On the way to Europe in October, Secretary of State Hillary Rodham Clinton made a much-publicized stop in Algeria to enlist that nation’s help in combating militants who had established a sanctuary in neighboring Mali, including fighters from Al Qaeda in the Islamic Maghreb.
But the limits of Algeria's cooperation with the United States were visible on Thursday when Algerian forces stormed the gas facility where Islamic extremists were holding dozens of American and other foreign hostages — an operation that a Pentagon official said was undertaken without consultation with the United States.
“The Algerians are jealous of their sovereignty, and that explains why they haven’t consulted with the Americans,” said Anouar Boukhars, an expert on North Africa at the Carnegie Endowment for International Peace. “Their position is no negotiation with violent extremists.”
Obama administration officials have been reluctant to discuss the rescue mission, which Algerian officials acknowledged led to the death of some hostages. With an eye on Mali, however, American officials made clear that they planned to continue nurturing the relationship with Algeria.
“When this incident is finally over,” Mrs. Clinton said on Thursday, “we’re going to do everything we can to work together to confront and disrupt Al Qaeda in the Islamic Maghreb.”
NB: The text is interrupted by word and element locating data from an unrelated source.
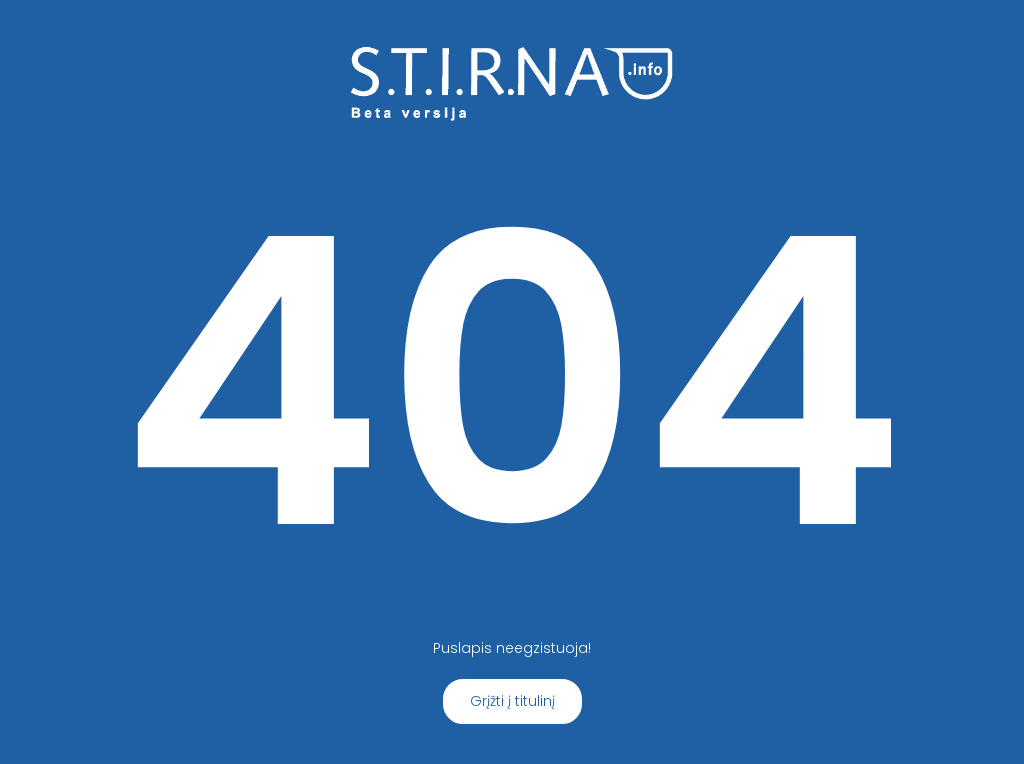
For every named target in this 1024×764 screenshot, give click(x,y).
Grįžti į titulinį (512, 701)
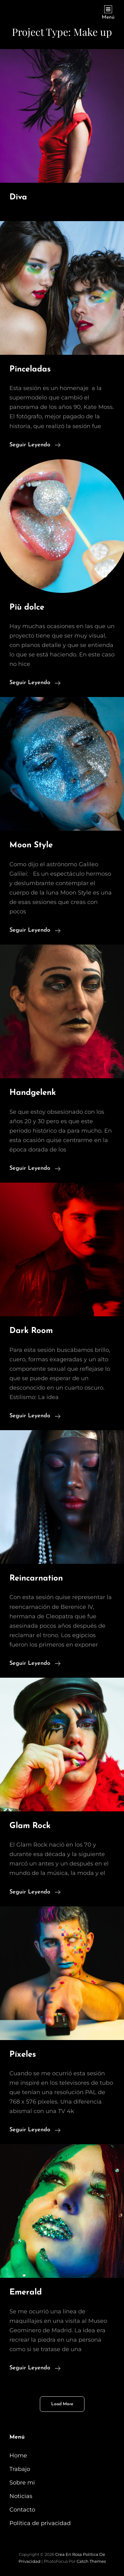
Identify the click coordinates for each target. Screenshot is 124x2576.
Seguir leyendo (35, 444)
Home (18, 2455)
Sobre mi (22, 2482)
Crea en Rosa (68, 2554)
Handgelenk (32, 1093)
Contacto (22, 2509)
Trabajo (19, 2469)
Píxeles (22, 2054)
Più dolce (26, 607)
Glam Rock (30, 1826)
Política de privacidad (40, 2523)
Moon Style (31, 845)
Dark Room (31, 1331)
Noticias (20, 2496)
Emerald (25, 2292)
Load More (62, 2404)
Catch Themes (91, 2561)
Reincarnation (36, 1578)
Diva (18, 197)
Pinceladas (30, 369)
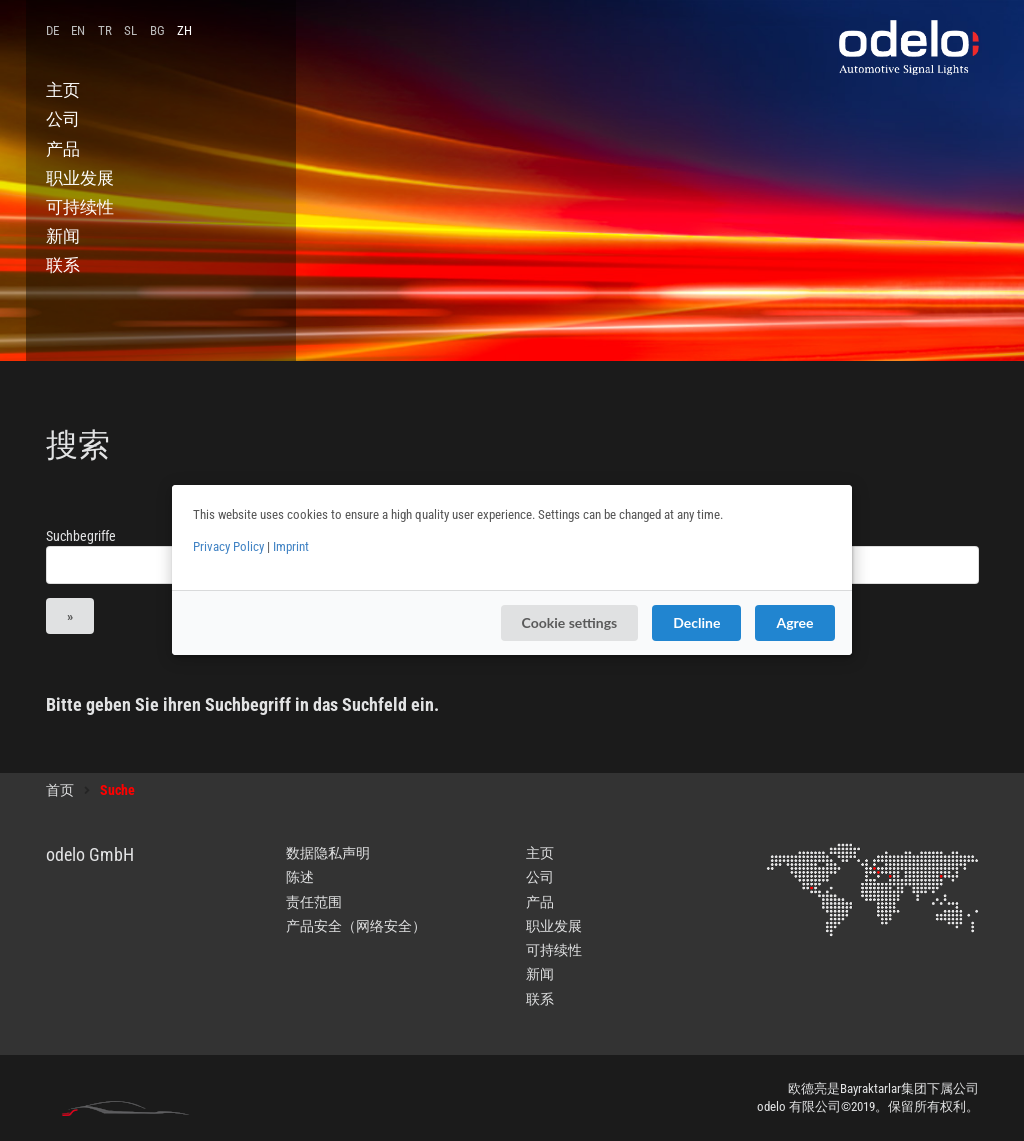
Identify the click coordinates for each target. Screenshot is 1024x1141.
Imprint (291, 546)
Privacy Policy (228, 546)
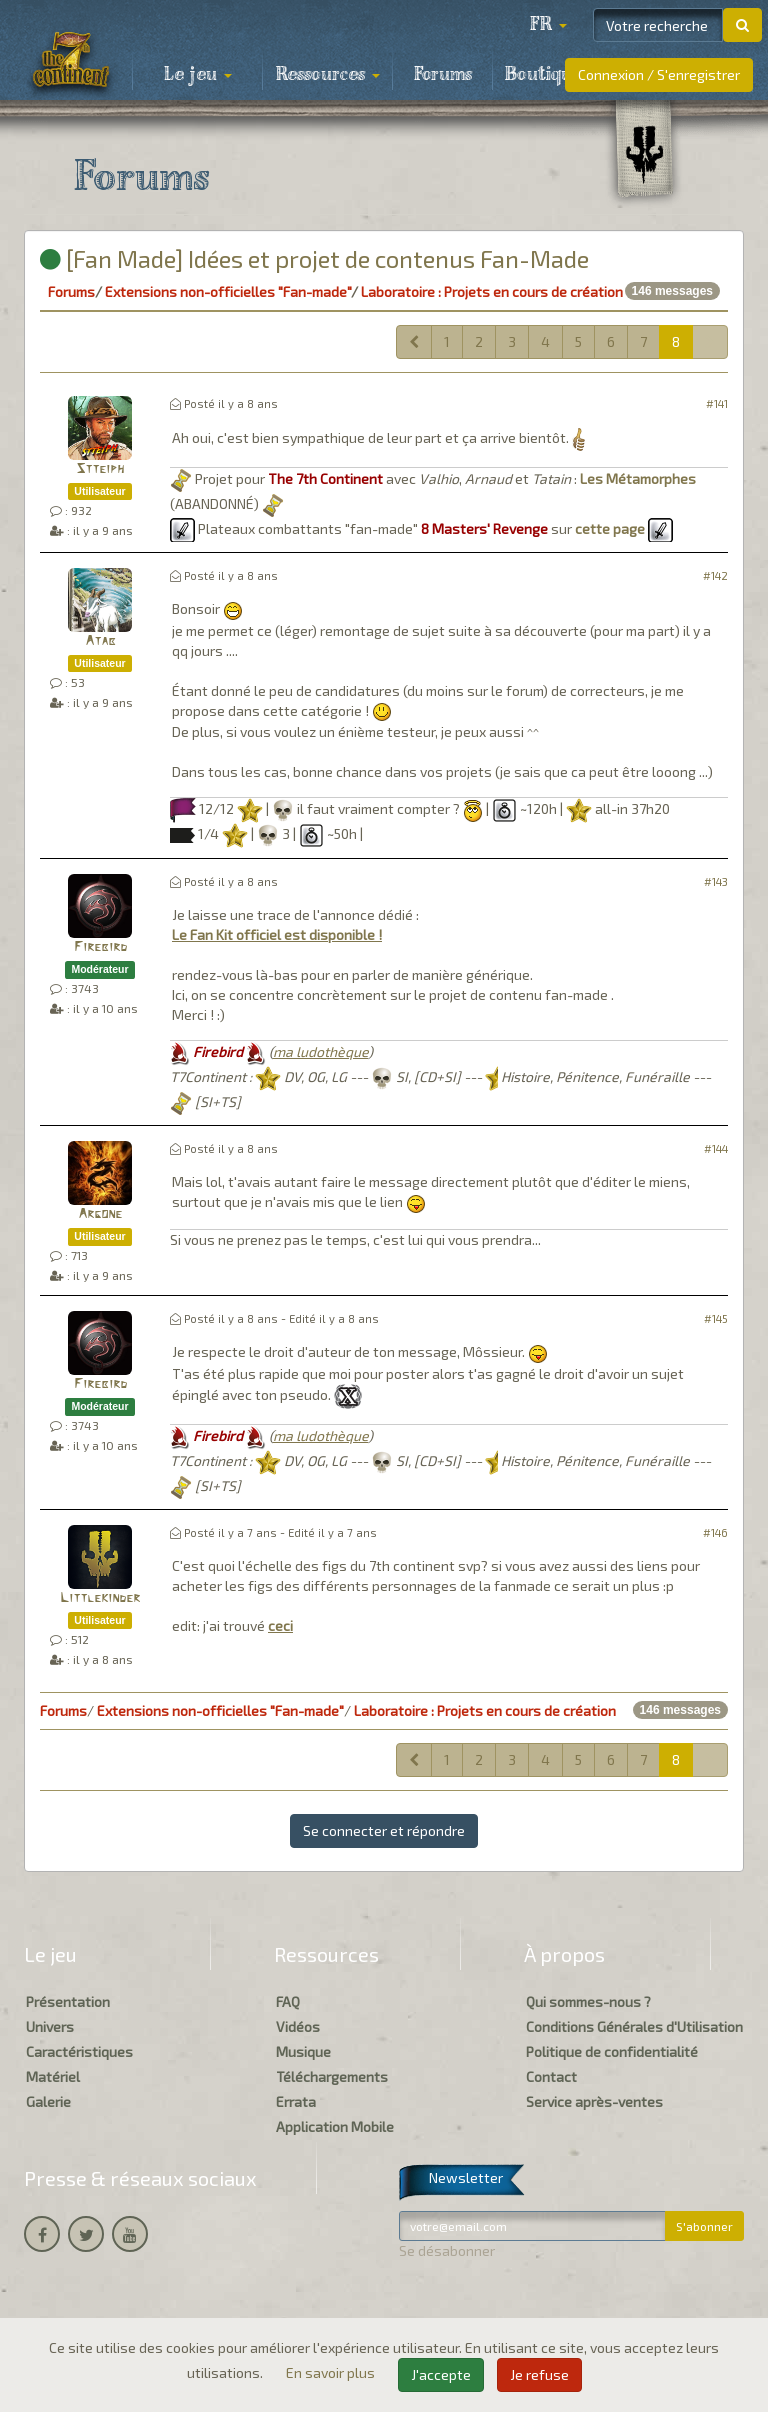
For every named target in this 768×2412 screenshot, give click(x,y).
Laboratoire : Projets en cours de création (492, 291)
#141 (717, 403)
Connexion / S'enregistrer (659, 74)
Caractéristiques (79, 2051)
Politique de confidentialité (612, 2051)
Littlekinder (100, 1598)
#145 (716, 1318)
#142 (715, 575)
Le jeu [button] (198, 75)
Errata (296, 2101)
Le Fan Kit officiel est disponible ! (277, 934)
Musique (303, 2051)
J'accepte (441, 2374)
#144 (716, 1148)
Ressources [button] (328, 75)
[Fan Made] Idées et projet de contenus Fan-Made (314, 258)
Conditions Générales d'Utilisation (634, 2026)
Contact (551, 2076)
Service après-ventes (594, 2101)
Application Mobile (335, 2126)
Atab (100, 641)
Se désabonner (447, 2250)
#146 (715, 1532)
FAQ (288, 2001)
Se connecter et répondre (384, 1830)
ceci (280, 1625)
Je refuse (539, 2374)
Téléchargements (332, 2076)
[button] (548, 25)
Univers (50, 2026)
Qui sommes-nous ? (588, 2001)
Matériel (53, 2076)
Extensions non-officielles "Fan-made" (228, 291)
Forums (443, 75)
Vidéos (298, 2026)
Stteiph (100, 469)
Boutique (543, 75)
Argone (100, 1214)
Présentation (68, 2001)
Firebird (100, 947)
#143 (716, 881)
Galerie (48, 2101)
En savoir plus (332, 2372)
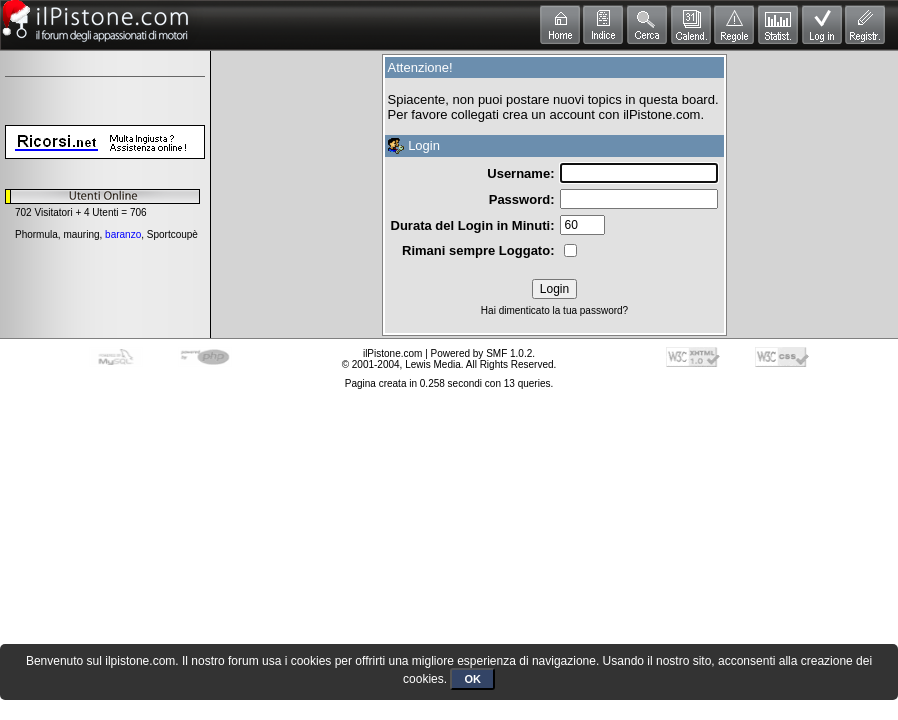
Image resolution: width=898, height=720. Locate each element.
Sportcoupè (172, 234)
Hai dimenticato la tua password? (554, 310)
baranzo (123, 234)
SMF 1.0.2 (509, 353)
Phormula (36, 234)
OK (472, 679)
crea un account (548, 114)
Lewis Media (433, 364)
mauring (81, 234)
She had talked by phone on Wednesday with Algeria’s prime minister, Abdelmalek Sellal. The call concerned “what might be needed” to deal with the hostage situation and “the desire to keep lines of communication open,” said Victoria Nuland, the State Department spokeswoman.
The State Department would not say if the United States had been notified in advance of Thursday’s operation by the Algerians, but a Pentagon official said it had not.
Some former American officials who have dealt extensively with the Algerian military said on Thursday that they were not surprised that the Algerians would stage an operation without notifying other countries, including Britain and Japan, which were among the countries whose citizens were taken hostage, but which also received no advance notice of the operation.
“This is how they operate; they like to do things unilaterally,” said Rudy Atallah, a former Air Force Special Operations officer and director of African counterterrorism for the Pentagon.
For all that, American officials were striving to keep relations with Algeria on track.
“One thing that is clear: there will not be a satisfactory solution in Mali without Algeria’s participation,” Gen. Carter F. Ham, the head of the African Command, said at a recent news conference in Niger’s capital, Niamey.
The Algerians have their own interests in a good relationship. They have concerns about deteriorating security in Mali, and the United States is the largest buyer of Algeria’s oil.
Over the last year, the position of Mr. Sellal’s government on Mali has changed. At first, Algerian officials were worried that a military campaign against militants in Mali might push them north into Algerian territory and radicalize the Tuaregs, a nomadic group in the desert area straddling the borders of Algeria, Mali and Niger.
But as security in Mali worsened, the United States and France stepped up their entreaties to the Algerians. The October visit was Mrs. Clinton’s second as secretary of state, and was followed by a November visit by William J. Burns, the deputy secretary of state, and December meetings between American and Algerian counterterrorism officials.
Algeria has made clear that it will not send troops to Mali, but it began to help in other ways, including by sending thousands of troops to the southern part of its country to secure the border.
The American and French diplomacy also appeared to pay off when, after the militants in Mali began to move south this month, Algeria responded by opening its airspace to the French as they began to rush troops to the landlocked African nation.
“That tells you how pragmatic they have become,” Mr. Boukhars said.
Still, Algeria’s cooperation has not always been everything American officials have wished.
“Senior military and civilian leaders in Algeria have a clear understanding of the threat that exists in northern Mali,” General Ham said. “That doesn’t mean we all agree on all of the details.”
General Ham, who has visited Algeria four times in the past two years, praised the Algerians for tightening their southern border “so that terrorist forces in northern Mali cannot move freely across the region.” But he gently urged the country to work harder to “communicate more clearly and more directly” with Mali and other border nations “so that they could pass information that affects their shared borders more quickly.”
Current and former American officials, along with Algeria experts, describe Algeria’s national security apparatus as something of a black box. A report last year by the Congressional Research Service said that the Algerian president, Abdelaziz Bouteflika, had consolidated his power by diminishing the influence of senior military commanders.
At the same time, according to the report, a military intelligence service, the Department of Intelligence and Security, retains vast power over government decision-making, and operates largely independently from the traditional military chain of command.
A shadowy figure, Gen. Mohamed Mediène, has run the service since the early 1990s. Algeria analysts know very little about him, and few pictures of him exist in the public realm.
In brief remarks at the State Department on Thursday, Mrs. Clinton kept her focus on Mali, avoiding any talk of Algeria’s internal security arrangements. “We’re going to be working with our friends and partners in North Africa,” she said, before speaking again by phone with Algeria’s prime minister.